### [What is required]
Repeat the lines from the one containing "The width and" through the end of the records, word for word. Leave out the pictures.

(Records of locating words and elements)

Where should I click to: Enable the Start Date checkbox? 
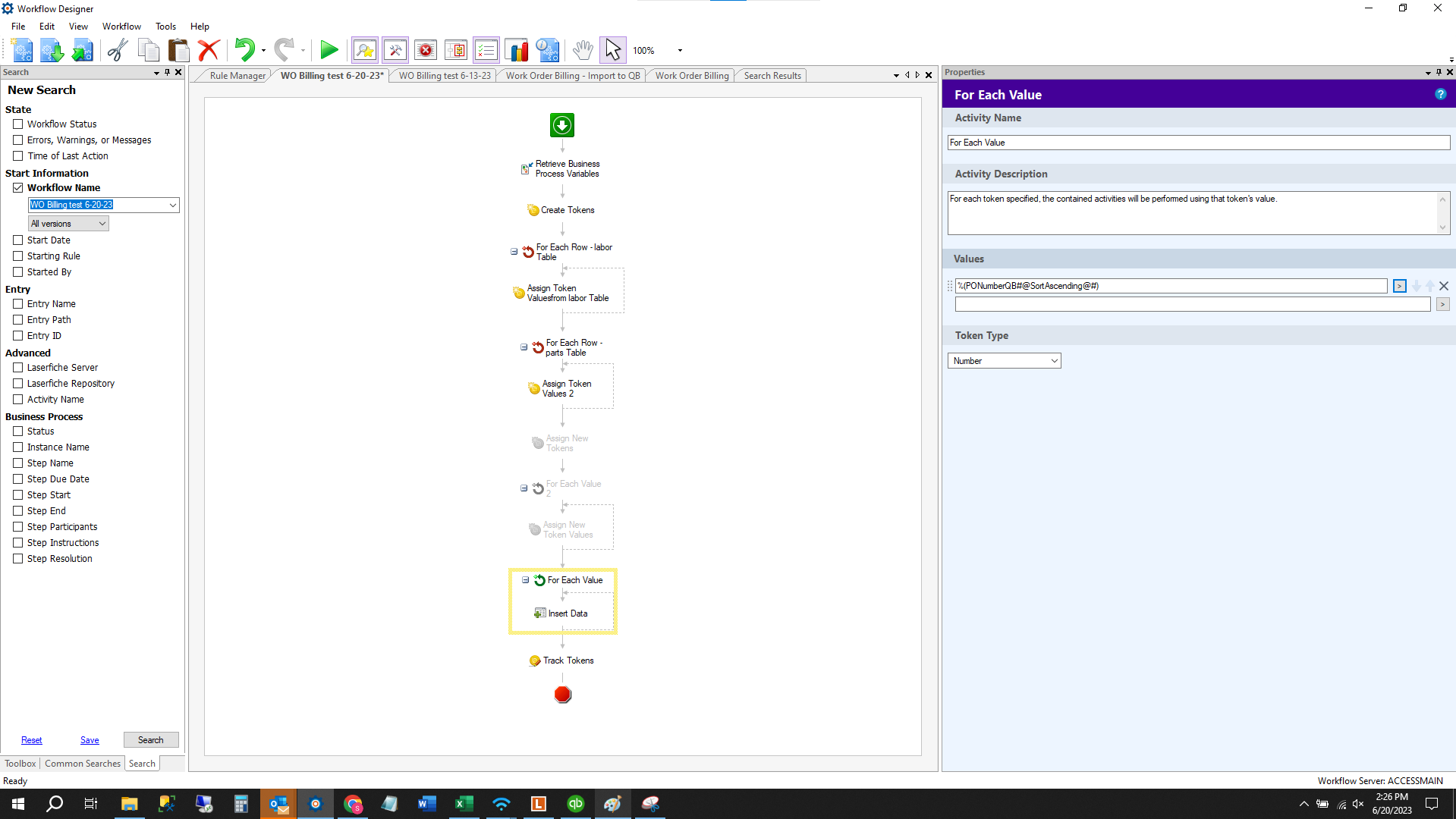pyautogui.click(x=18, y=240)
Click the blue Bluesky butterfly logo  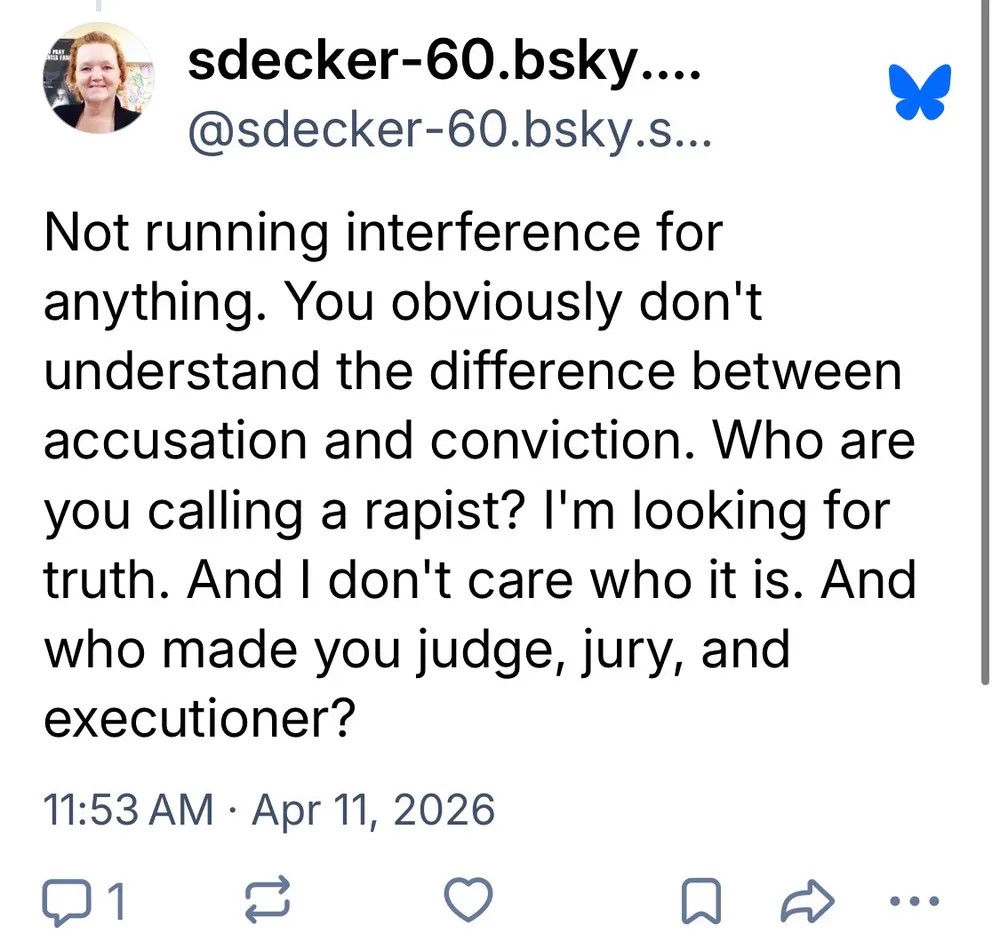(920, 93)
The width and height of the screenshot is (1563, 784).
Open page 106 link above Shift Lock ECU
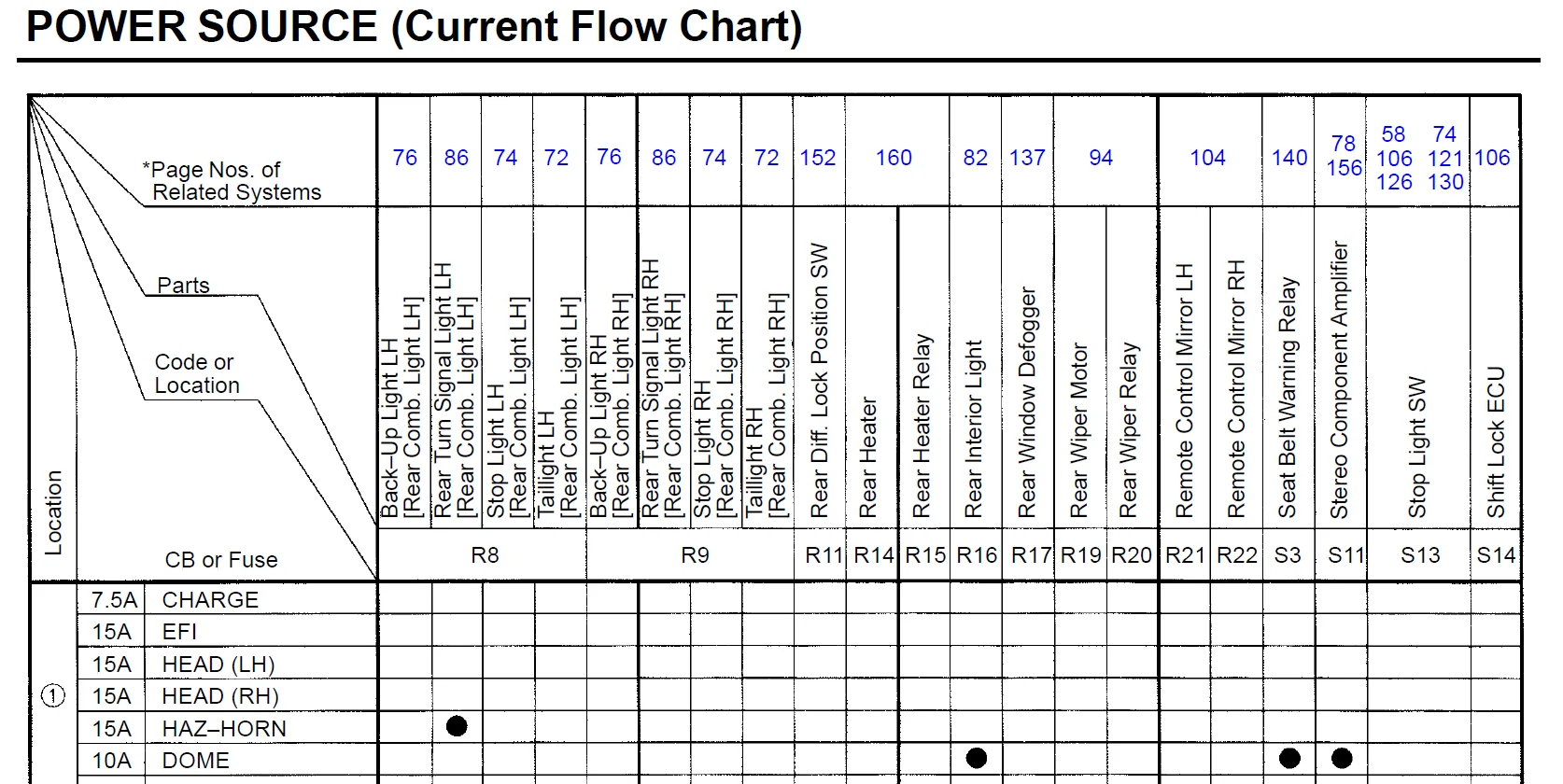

### [Finished exercise]
The width and height of the screenshot is (1563, 784).
Open page 106 link above Shift Lock ECU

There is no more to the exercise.